### Work required
Write out the lines below word for word, starting at the line that contains "Where should I click to: Click" and continuing through the last line. Leave the pictures out.

----

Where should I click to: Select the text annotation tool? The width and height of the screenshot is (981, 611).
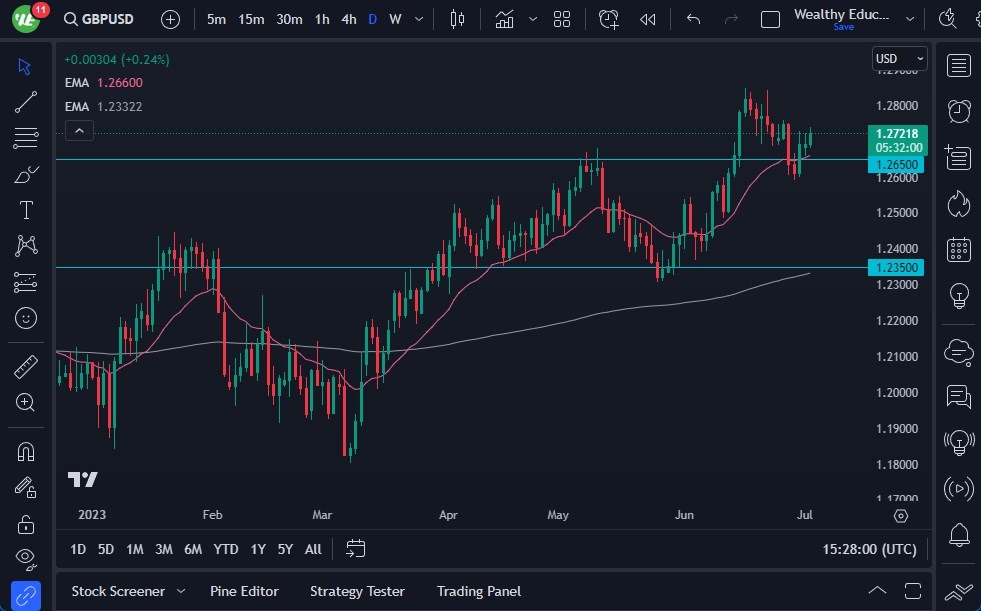tap(26, 210)
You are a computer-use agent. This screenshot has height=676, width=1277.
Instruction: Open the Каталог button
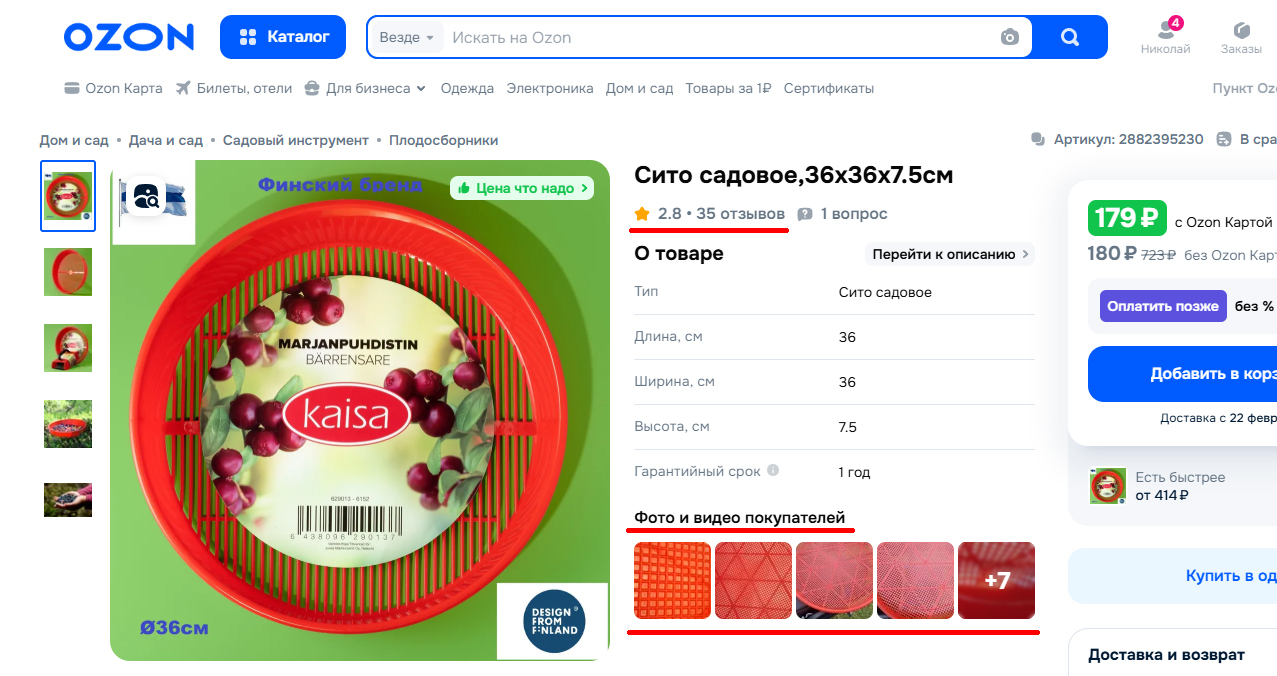(283, 37)
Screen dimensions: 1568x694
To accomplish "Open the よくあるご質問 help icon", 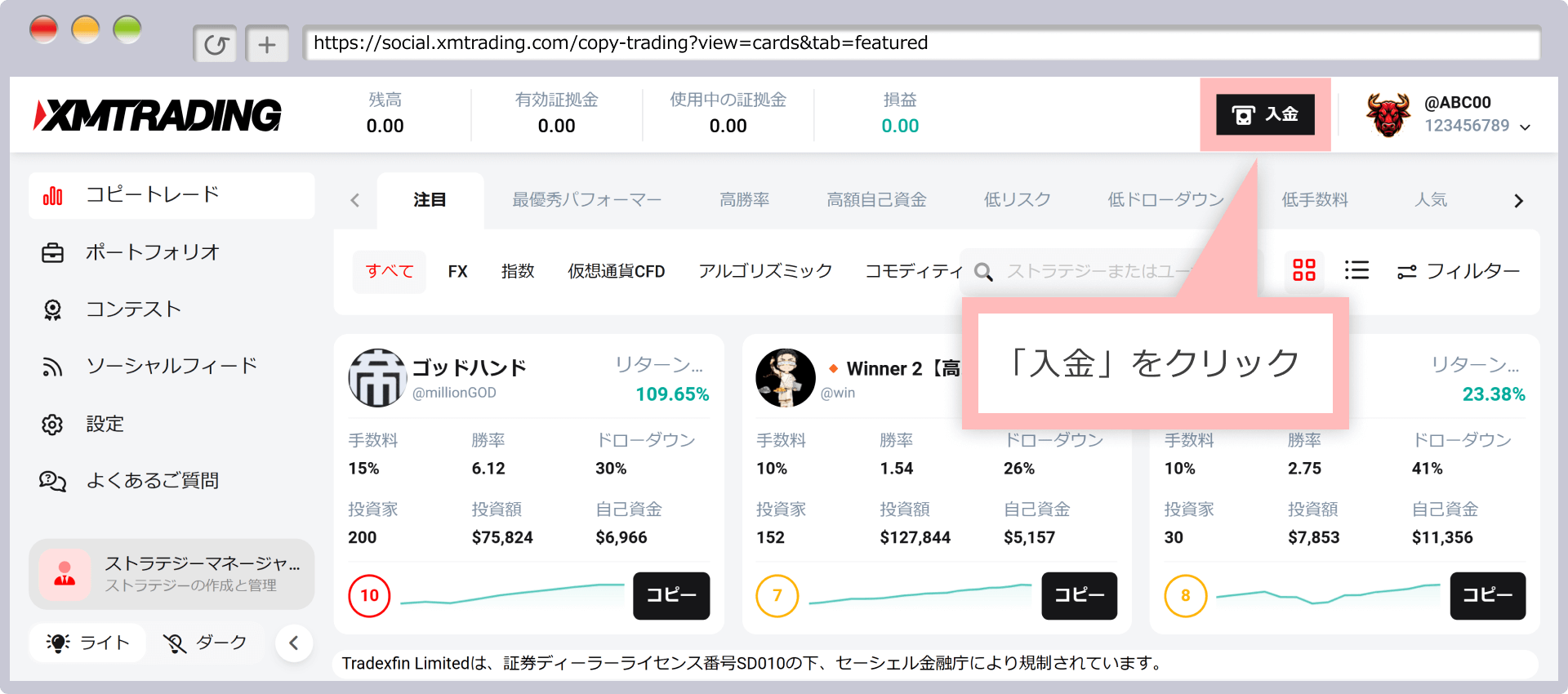I will (x=52, y=481).
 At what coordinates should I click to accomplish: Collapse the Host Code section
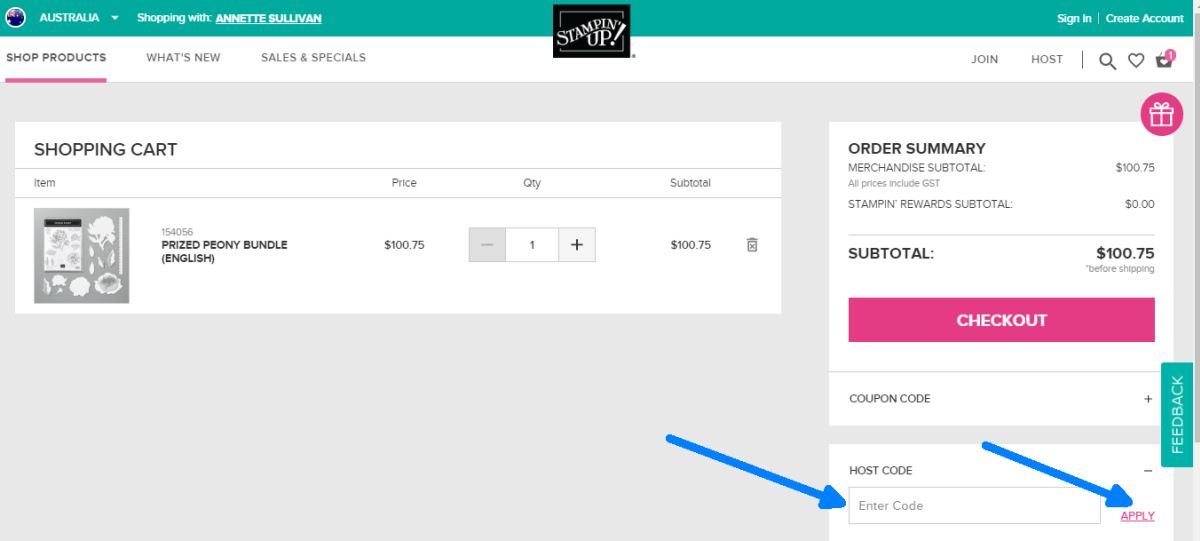(1148, 471)
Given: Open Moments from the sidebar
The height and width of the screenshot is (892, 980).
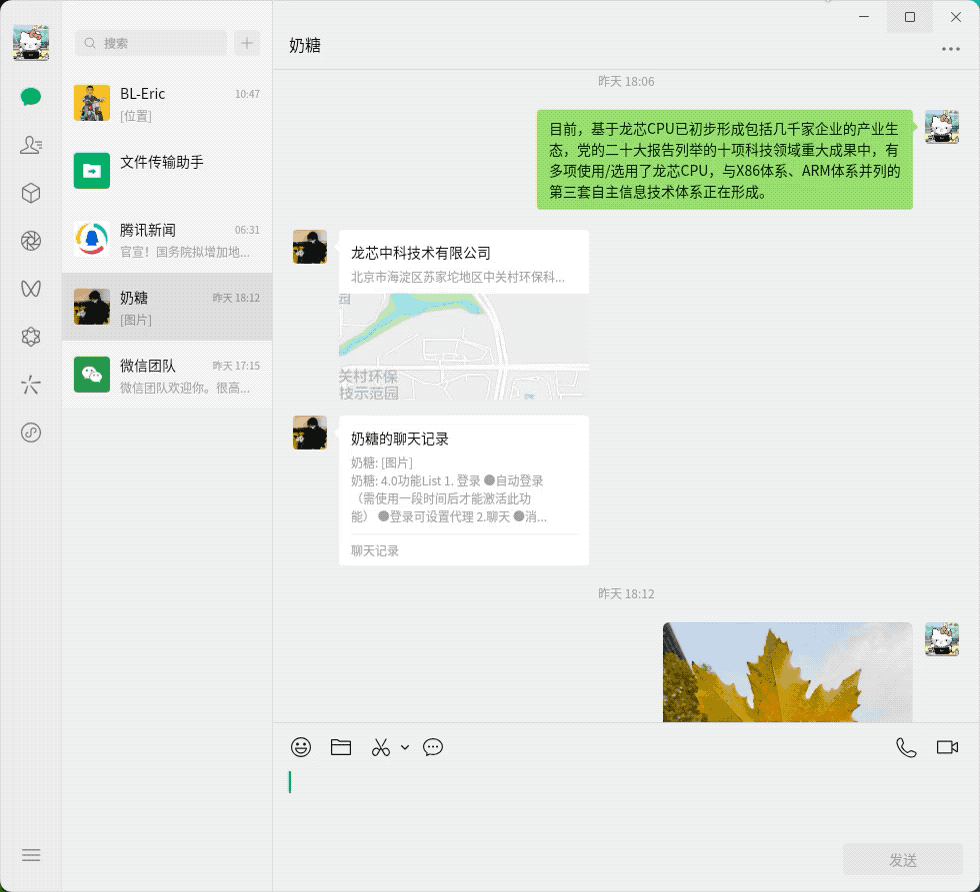Looking at the screenshot, I should click(x=31, y=240).
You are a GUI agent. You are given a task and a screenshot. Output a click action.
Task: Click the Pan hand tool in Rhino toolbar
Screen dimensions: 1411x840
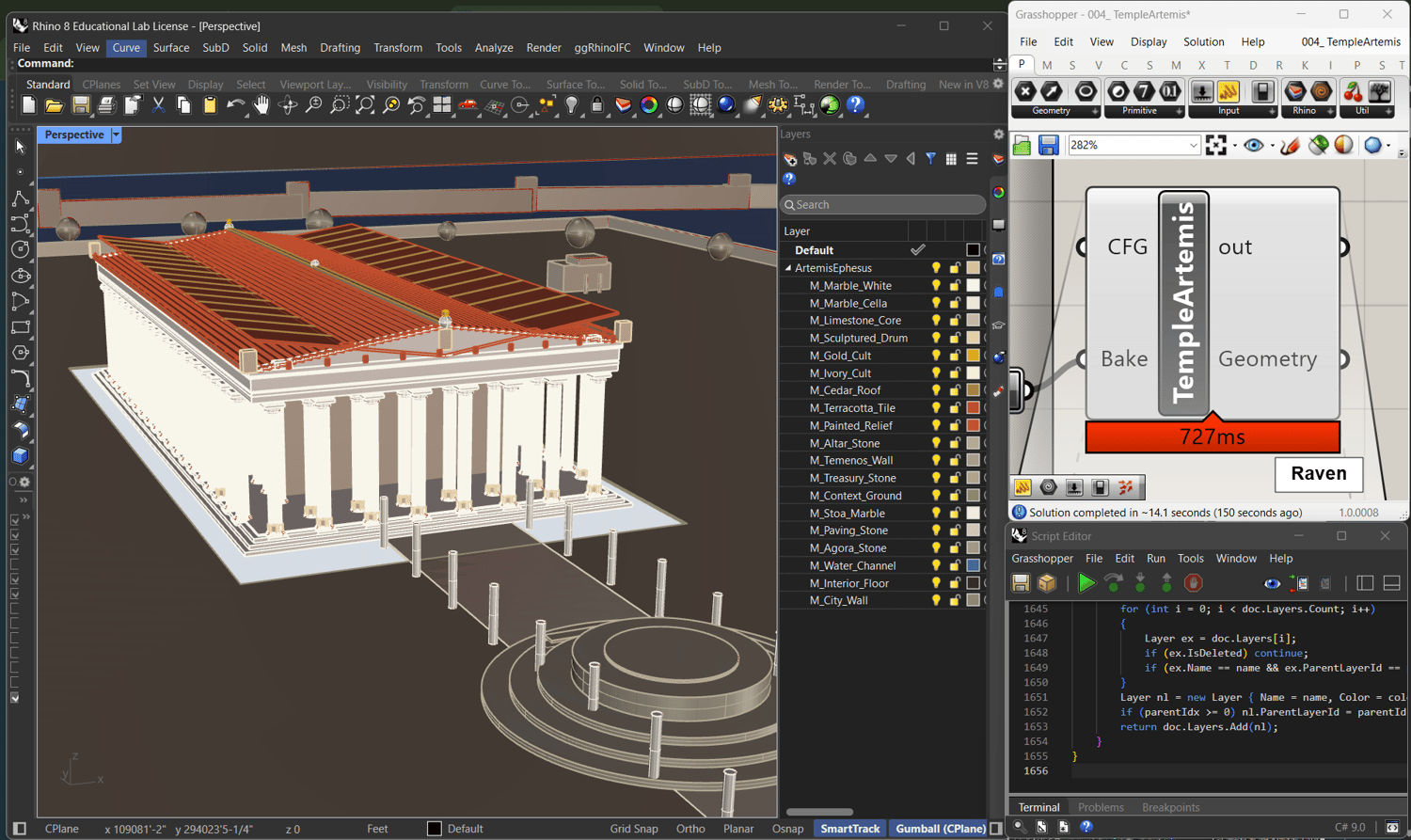pyautogui.click(x=262, y=105)
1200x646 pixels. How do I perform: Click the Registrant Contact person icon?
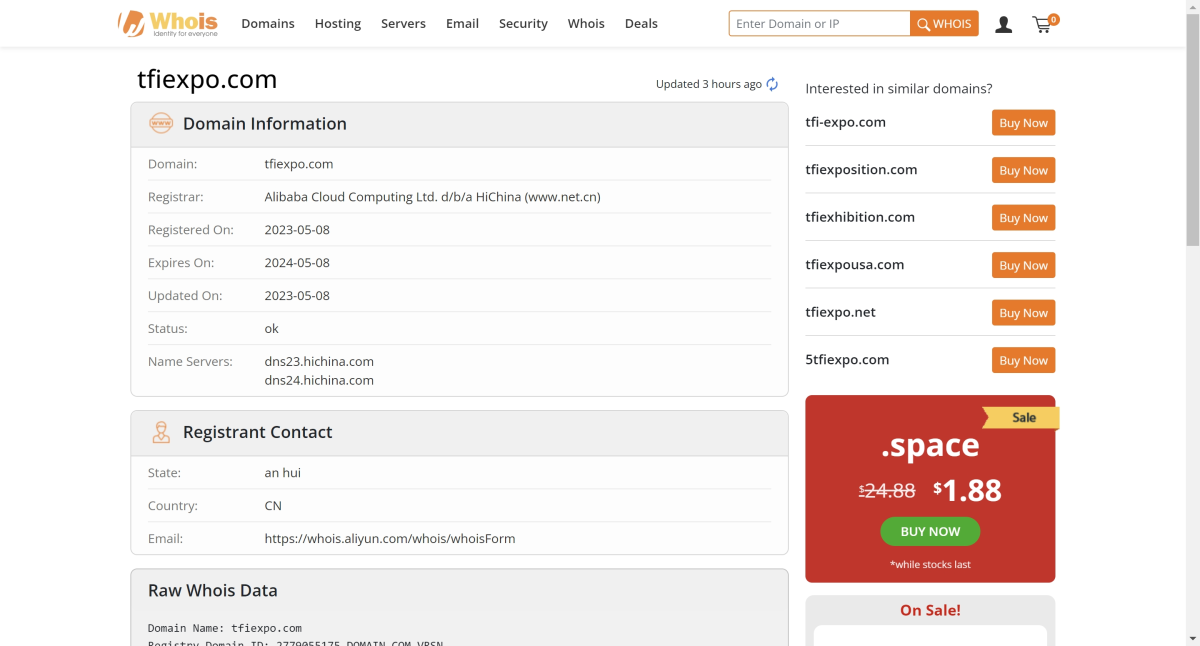click(160, 432)
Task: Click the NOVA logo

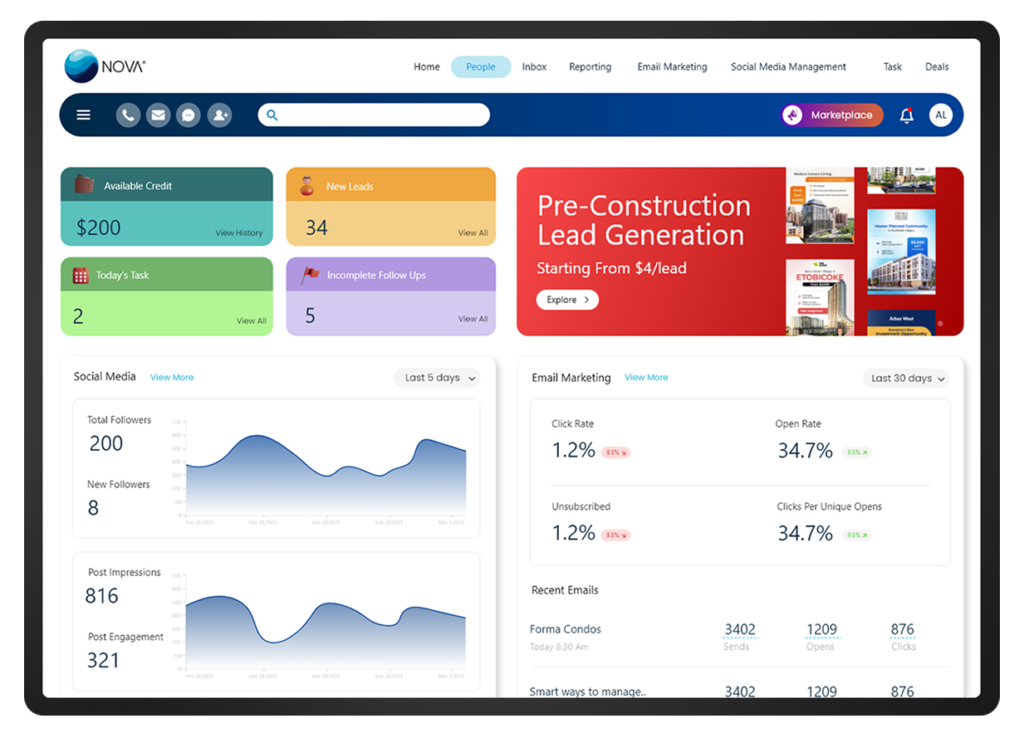Action: [x=105, y=67]
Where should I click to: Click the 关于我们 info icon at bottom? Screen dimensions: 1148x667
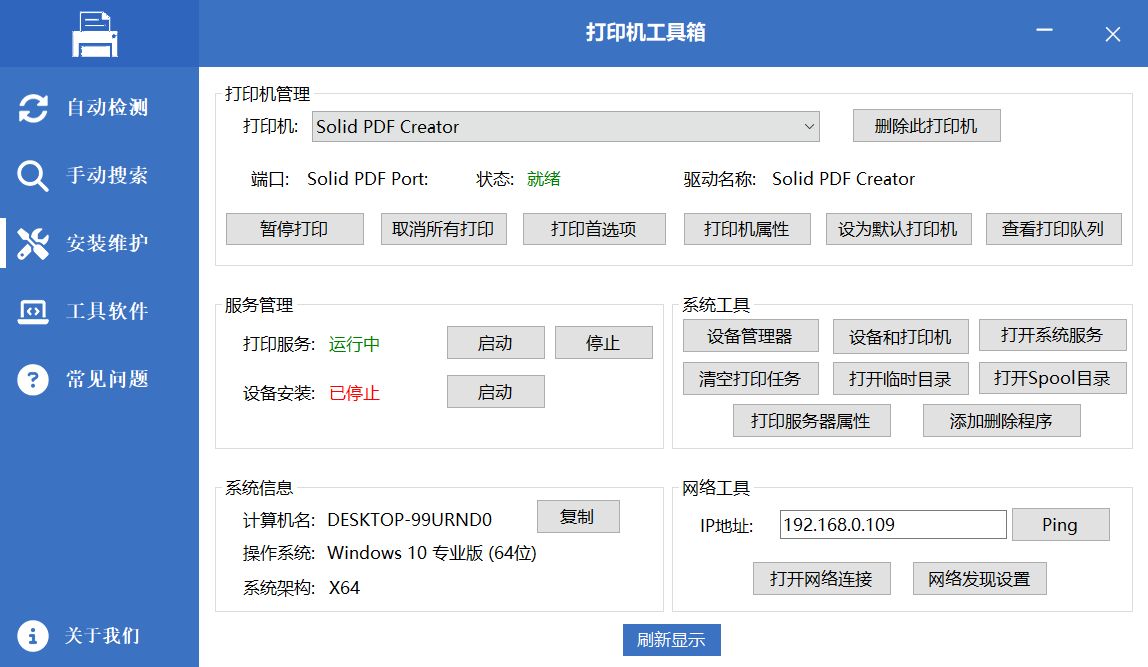point(33,635)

----

### Response to this task
Where should I click to: Click the 关于我们 info icon at bottom? Screen dimensions: 1148x667
point(33,635)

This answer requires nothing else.